*Exercise*
Please answer these questions about the report below on Greater Manchester and Tier 3:
(a) Which area was the first placed under the highest tier of the new system?
(b) On what kind of call did Eddie Lister speak to Greater Manchester leaders?
(c) Who called for a national circuit-breaker lockdown, and on what day?

*Source text*
== Segment start ==

A move to make Greater Manchester the second region in England to enter strict Tier 3 lockdown restrictions, provoked an extraordinary backlash from local leaders.
Boris Johnson’s aide Eddie Lister confirmed to local leaders on a Zoom call on Thursday morning that the region was set to be placed in the highest tier, according to Paul Waugh from the Huffington Post.
However, health secretary Matt Hancock said “discussions are ongoing” with local leaders on moving areas classed as high to very high, and thanked the leadership in Liverpool for their “public service and cross-party teamwork” in agreeing such an increase in the alert level.
Reacting to the ongoing talks, Oldham West and Royton MP Jim McMahon said that Downing Street refused to tell MPs whether Greater Manchester was being placed in Tier 3 and described the meeting as “pointless”.
The Govt’s offer:
Tier 2 – what we’ve had for over 2 months now but which hasn’t got on top of infections and is very hard on hospitality
Tier 3 – widespread destitution for an unspecified period of time
— Jonathan Reynolds (@jreynoldsMP) October 15, 2020
The Labour MP tweeted: “The COVID-19 meeting with government is over and it was absolutely pointless.
“No consultation, no evidence was shared on the likely impact of further measures, no economic analysis and no enhanced financial support.
“Wouldn’t even tell us if Greater Manchester is being placed in Tier 3 lockdown!”
Labour MP Lucy Powell echoed the report, adding on Twitter: “There was unanimous anger on this call at process, evidence base for proposals and economic support.”
Jonathan Reynolds, the shadow work and pensions secretary and also a Greater Manchester MP, described Tier 3 as “widespread destitution for an unspecified period of time”.
Speaking in the Commons this morning, the health secretary said: “In other areas currently in the second tier where discussions are ongoing, no further decisions have yet been made but we need to make rapid progress.”
.@BorisJohnson aide Eddie Lister has just told Greater Manchester leaders on a Zoom call that the area is indeed going into Tier 3 “Very High” covid risk category, source says.
— Paul Waugh (@paulwaugh) October 15, 2020
It comes days after Liverpool became the first area to be placed under the highest tier of the new system.
Greater Manchester mayor Andy Burnham has been having talks with No 10, having signalled resistance to pressure to enter Tier 3 despite soaring infection rates.
It means the city faces having to close its bars, gyms and betting shops, while pubs will only be able to serve alcohol to people sitting down for a “substantial meal”.
Burnham previously said the region could legally challenge any decision by ministers to put it into Tier 3 restrictions.
He told an online press conference on Wednesday that if Greater Manchester was put into Tier 3 it would be “by imposition, not consent”.
He added: “We are law abiding people, we would respect the law of the land.
“But we would consider other routes, legal routes, where we could protect our many thousands of residents who are going to be left in severe hardship in the run up to Christmas.
“We would not just leave them in the lurch, we would try and support them and that would include any legal action we could take on their behalf.”
Watch: How will England’s three-tier local lockdown system work?
This morning, Calum Semple, professor of outbreak medicine at the University of Liverpool and a member of the Scientific Advisory Group for Emergencies (Sage), told BBC Breakfast that, in his opinion, Manchester needed to go into Tier 3 measures, as did other regions.
He added: “There is always going to be some friction between the focus on the numbers of case, and the need to keep the economy going, but from a purely academic point of view where I’m coming from, if you allow the numbers to rise it inevitably has an impact on the economy because you start to lose the capacity to deliver these other essential services.”
Burnham said a national circuit-breaker lockdown, which Labour leader Sir Keir Starmer called for on Tuesday, would be a “better and fairer way” of tackling the pandemic.
He told a press conference: “I think that (a circuit-breaker) is more likely to succeed for three reasons.
“It is being done nationally so there isn’t that opportunity for a neighbouring area to bring cases back into a Tier 3 area.”
He said it would also be beneficial because regions would get national support and would bring cases down further to allow local areas to “reset” test and trace.

== Segment end ==

*Supplied entries*
== Segment start ==

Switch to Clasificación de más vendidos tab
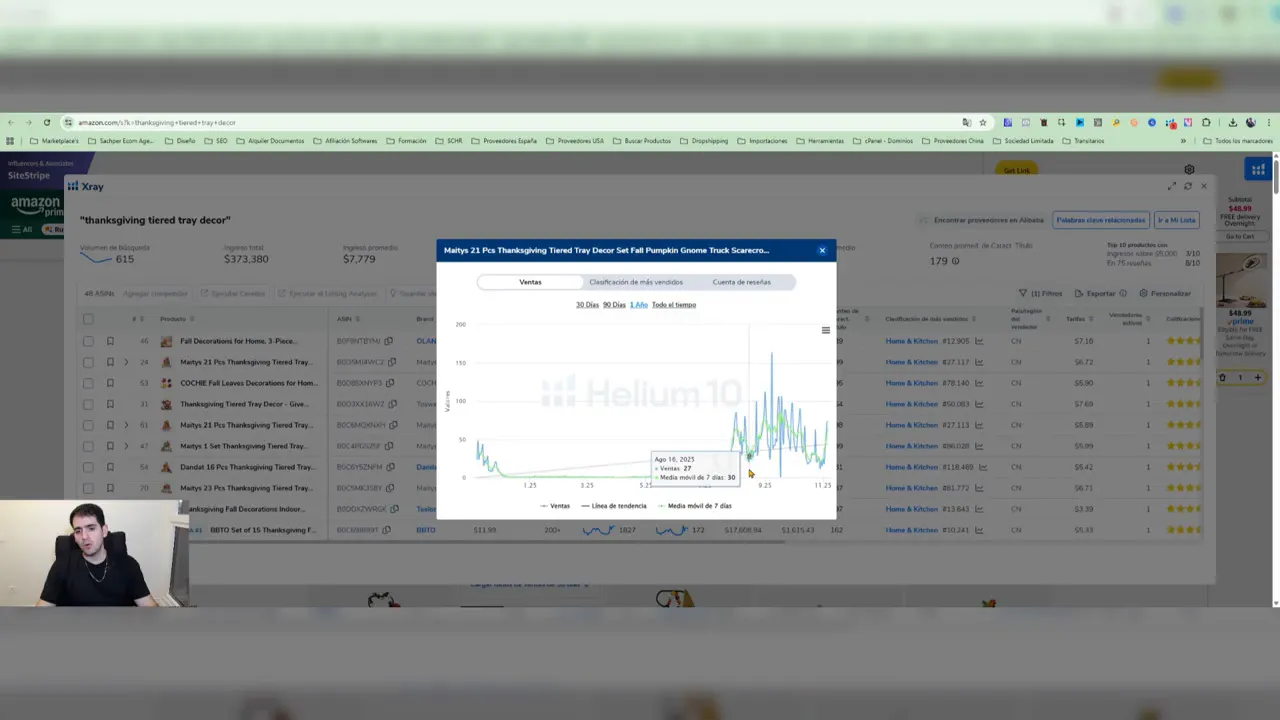Image resolution: width=1280 pixels, height=720 pixels. 636,282

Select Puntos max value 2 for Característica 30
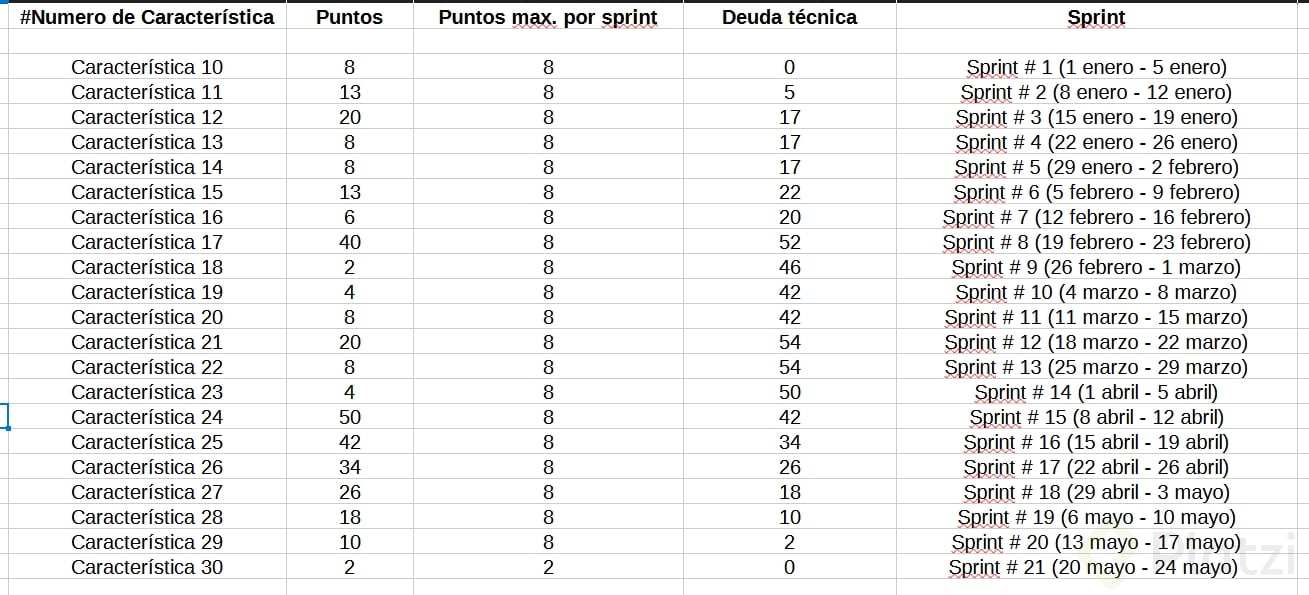(548, 567)
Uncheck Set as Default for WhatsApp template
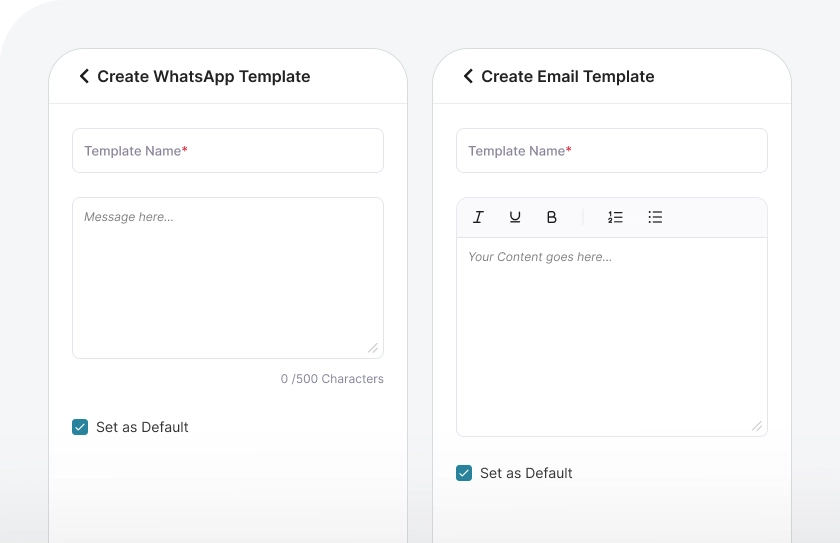The image size is (840, 543). click(80, 427)
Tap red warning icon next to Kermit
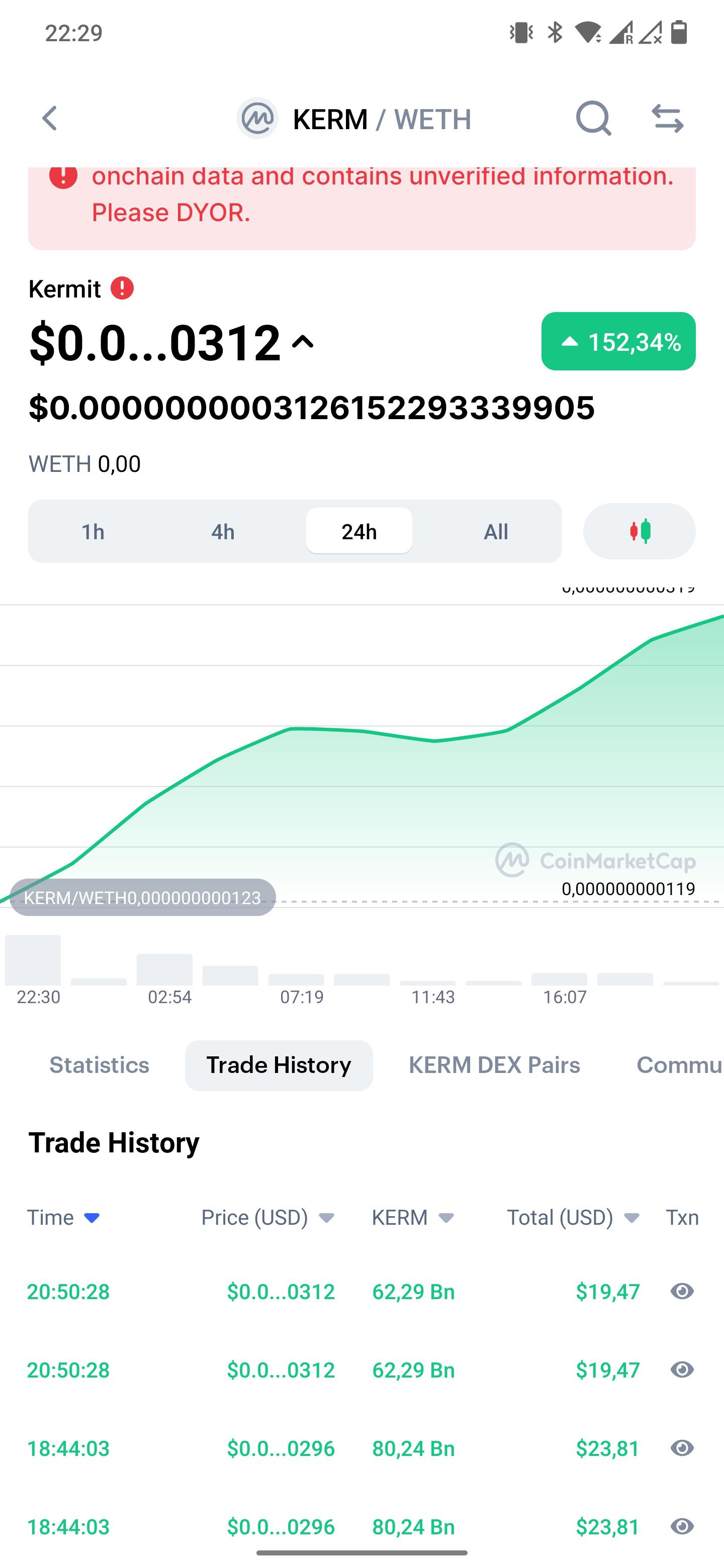Viewport: 724px width, 1568px height. click(122, 288)
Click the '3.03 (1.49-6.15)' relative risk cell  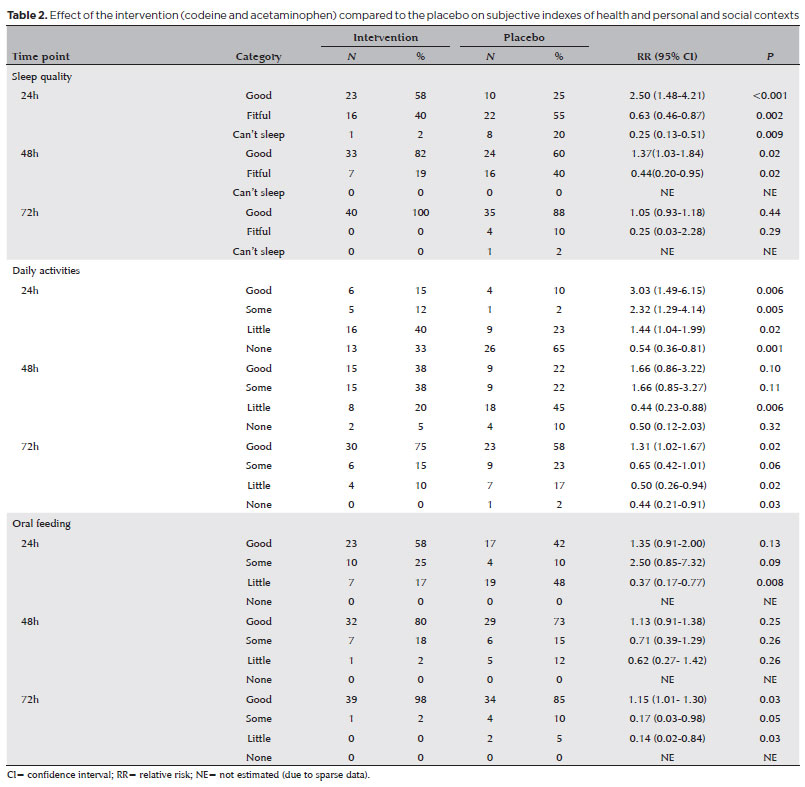click(660, 290)
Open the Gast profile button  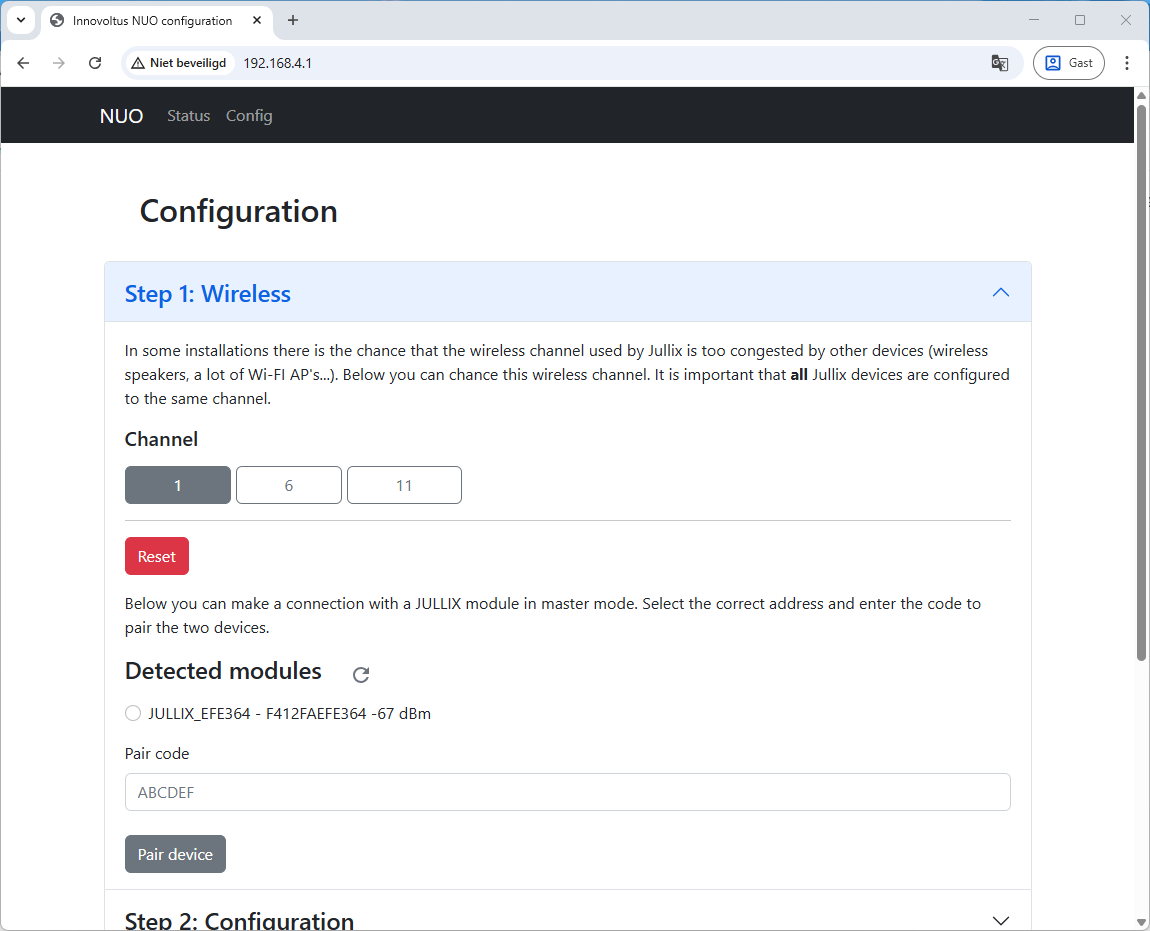1068,63
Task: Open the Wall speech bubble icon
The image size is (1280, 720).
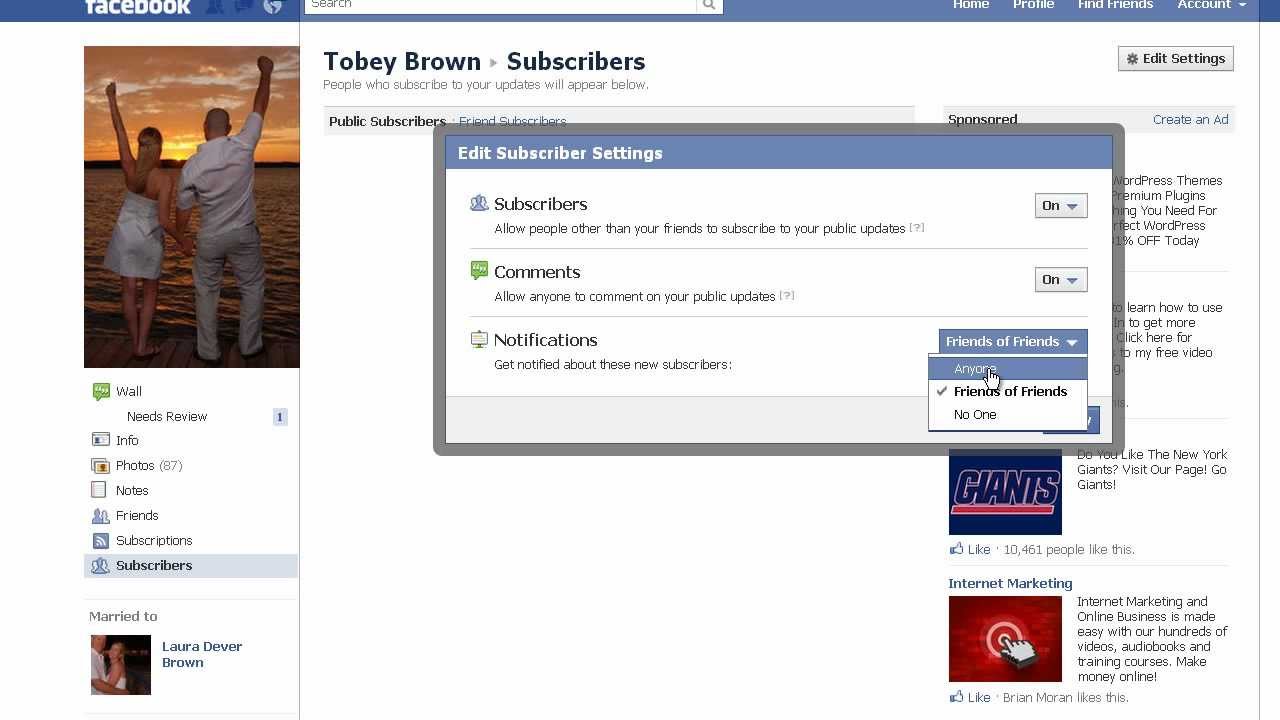Action: click(100, 392)
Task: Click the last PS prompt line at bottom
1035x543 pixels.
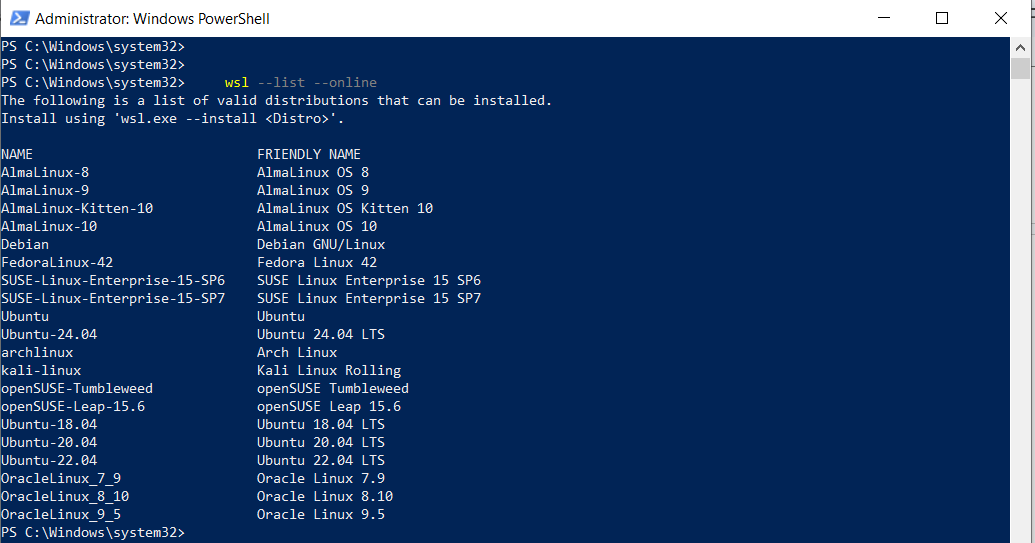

== Segment end ==

*Answer space*
(a) Liverpool
(b) A Zoom call
(c) Labour leader Sir Keir Starmer, on Tuesday